Goal of the exercise » Rewrite the material from the line with "Identify the location of wind-speed-field: Wind" through the end, replacing "screenshot" with "image" and leaving everything else unchanged.

Stored data entries
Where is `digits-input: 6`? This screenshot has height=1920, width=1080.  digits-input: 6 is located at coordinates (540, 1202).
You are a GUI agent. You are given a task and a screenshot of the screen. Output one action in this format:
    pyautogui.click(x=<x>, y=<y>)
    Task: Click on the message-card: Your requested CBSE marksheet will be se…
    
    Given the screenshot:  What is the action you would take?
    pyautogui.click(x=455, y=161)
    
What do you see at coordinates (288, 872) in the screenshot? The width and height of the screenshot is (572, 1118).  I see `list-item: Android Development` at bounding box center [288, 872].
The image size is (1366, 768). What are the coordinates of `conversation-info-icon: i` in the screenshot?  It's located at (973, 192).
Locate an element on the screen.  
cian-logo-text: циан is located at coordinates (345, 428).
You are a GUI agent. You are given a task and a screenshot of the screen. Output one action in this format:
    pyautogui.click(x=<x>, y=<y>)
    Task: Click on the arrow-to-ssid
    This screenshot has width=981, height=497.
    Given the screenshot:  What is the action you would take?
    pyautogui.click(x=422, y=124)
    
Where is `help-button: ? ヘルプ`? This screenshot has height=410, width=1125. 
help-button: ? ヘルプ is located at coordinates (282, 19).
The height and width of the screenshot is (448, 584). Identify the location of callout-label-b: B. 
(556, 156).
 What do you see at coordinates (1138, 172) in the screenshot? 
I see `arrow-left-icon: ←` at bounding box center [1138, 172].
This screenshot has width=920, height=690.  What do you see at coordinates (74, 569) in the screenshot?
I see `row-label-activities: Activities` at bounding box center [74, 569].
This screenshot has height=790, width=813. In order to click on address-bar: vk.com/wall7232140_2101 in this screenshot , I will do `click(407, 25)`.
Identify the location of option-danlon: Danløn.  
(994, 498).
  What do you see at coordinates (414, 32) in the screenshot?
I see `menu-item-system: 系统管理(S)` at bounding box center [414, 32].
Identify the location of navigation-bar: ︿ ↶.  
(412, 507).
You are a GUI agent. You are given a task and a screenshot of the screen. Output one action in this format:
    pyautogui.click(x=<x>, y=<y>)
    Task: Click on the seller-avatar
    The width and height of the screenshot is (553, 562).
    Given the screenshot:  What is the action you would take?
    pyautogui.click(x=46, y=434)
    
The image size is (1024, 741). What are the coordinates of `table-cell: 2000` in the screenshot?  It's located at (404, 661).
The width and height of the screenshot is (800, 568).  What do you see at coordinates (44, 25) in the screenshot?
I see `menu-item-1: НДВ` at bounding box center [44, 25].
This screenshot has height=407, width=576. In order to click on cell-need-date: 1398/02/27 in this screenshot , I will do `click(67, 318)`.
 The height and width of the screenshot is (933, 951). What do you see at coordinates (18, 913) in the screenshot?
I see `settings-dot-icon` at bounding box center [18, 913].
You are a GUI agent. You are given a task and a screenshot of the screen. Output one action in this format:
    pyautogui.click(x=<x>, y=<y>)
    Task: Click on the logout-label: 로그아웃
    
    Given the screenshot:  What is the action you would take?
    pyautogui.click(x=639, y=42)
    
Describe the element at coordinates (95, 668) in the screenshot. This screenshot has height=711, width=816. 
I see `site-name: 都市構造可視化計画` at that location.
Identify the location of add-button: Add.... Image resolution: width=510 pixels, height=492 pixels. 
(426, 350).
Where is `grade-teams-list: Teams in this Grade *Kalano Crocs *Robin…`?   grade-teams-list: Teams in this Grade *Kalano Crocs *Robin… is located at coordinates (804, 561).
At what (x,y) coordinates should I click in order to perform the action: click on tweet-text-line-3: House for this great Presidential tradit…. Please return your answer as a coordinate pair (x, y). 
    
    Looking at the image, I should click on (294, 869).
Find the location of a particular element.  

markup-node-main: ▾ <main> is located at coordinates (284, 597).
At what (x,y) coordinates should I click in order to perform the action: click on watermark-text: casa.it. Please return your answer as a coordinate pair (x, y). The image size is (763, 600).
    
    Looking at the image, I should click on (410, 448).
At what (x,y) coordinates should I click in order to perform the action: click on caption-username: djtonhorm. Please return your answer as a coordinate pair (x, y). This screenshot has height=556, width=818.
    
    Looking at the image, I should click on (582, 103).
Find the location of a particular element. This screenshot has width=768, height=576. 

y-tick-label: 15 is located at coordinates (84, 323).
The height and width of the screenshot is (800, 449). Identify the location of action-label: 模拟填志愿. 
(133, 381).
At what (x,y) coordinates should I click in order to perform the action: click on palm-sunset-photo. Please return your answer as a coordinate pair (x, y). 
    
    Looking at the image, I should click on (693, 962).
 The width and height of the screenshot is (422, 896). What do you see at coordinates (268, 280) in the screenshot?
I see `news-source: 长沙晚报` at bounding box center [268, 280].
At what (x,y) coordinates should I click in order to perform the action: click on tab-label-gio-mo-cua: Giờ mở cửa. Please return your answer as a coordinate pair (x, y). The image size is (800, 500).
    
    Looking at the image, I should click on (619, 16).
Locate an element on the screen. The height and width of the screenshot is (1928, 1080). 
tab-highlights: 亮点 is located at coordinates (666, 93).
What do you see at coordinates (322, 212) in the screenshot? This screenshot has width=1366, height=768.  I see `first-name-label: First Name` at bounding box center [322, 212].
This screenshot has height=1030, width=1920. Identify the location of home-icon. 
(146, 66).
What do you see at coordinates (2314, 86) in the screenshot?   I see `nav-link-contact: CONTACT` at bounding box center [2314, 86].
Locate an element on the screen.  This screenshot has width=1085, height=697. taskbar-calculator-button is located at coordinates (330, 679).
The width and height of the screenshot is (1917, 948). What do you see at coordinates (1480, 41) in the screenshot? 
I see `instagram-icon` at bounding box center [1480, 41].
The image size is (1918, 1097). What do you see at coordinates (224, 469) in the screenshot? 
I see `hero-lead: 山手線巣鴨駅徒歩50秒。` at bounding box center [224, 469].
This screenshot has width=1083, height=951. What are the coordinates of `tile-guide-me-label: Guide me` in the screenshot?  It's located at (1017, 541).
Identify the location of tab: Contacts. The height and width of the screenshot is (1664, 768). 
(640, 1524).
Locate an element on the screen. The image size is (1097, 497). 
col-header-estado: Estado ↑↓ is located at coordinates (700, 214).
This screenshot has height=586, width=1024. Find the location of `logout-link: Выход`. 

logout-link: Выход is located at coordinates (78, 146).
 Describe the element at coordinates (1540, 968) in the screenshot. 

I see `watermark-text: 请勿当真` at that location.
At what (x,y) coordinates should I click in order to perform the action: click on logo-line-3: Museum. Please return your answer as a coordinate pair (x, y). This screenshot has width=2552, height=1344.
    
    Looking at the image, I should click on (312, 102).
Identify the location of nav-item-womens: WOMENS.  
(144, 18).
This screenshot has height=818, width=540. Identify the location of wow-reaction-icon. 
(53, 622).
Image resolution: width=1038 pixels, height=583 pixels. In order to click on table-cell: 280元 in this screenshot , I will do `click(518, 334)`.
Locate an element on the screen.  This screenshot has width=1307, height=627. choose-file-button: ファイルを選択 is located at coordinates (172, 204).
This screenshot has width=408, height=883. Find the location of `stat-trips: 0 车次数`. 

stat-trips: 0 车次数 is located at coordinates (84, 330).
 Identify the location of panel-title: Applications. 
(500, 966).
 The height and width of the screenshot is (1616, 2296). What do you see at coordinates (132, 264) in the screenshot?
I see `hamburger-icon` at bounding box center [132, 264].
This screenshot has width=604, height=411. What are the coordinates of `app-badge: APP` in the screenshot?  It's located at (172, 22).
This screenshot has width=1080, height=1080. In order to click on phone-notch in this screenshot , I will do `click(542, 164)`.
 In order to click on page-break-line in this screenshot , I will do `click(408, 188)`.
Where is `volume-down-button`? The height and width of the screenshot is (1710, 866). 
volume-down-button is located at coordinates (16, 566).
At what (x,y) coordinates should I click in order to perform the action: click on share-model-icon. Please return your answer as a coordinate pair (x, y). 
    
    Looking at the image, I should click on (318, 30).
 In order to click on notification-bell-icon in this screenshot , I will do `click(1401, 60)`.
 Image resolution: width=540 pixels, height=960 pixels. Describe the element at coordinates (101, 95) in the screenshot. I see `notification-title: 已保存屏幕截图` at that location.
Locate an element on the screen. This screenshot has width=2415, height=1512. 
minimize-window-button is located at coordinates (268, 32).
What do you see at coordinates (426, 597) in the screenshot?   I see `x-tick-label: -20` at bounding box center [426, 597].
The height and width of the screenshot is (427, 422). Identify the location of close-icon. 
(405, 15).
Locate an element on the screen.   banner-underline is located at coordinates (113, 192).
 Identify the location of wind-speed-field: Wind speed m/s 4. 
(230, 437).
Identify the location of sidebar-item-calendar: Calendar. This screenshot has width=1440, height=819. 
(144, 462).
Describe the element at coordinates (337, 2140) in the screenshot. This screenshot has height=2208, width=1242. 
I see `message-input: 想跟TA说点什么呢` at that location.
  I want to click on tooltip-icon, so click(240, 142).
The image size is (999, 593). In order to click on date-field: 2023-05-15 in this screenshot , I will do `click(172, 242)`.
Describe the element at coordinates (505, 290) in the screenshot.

Solution for this task »
 Identify the location of wind-speed-field: Wind speed m/s 4. 
(230, 437).
Identify the location of sidebar-item-calendar: Calendar. This image has width=1440, height=819. 
(144, 462).
Describe the element at coordinates (337, 2140) in the image. This image has height=2208, width=1242. 
I see `message-input: 想跟TA说点什么呢` at that location.
  I want to click on tooltip-icon, so click(240, 142).
The image size is (999, 593). In order to click on date-field: 2023-05-15 in this image , I will do `click(172, 242)`.
Describe the element at coordinates (505, 290) in the image.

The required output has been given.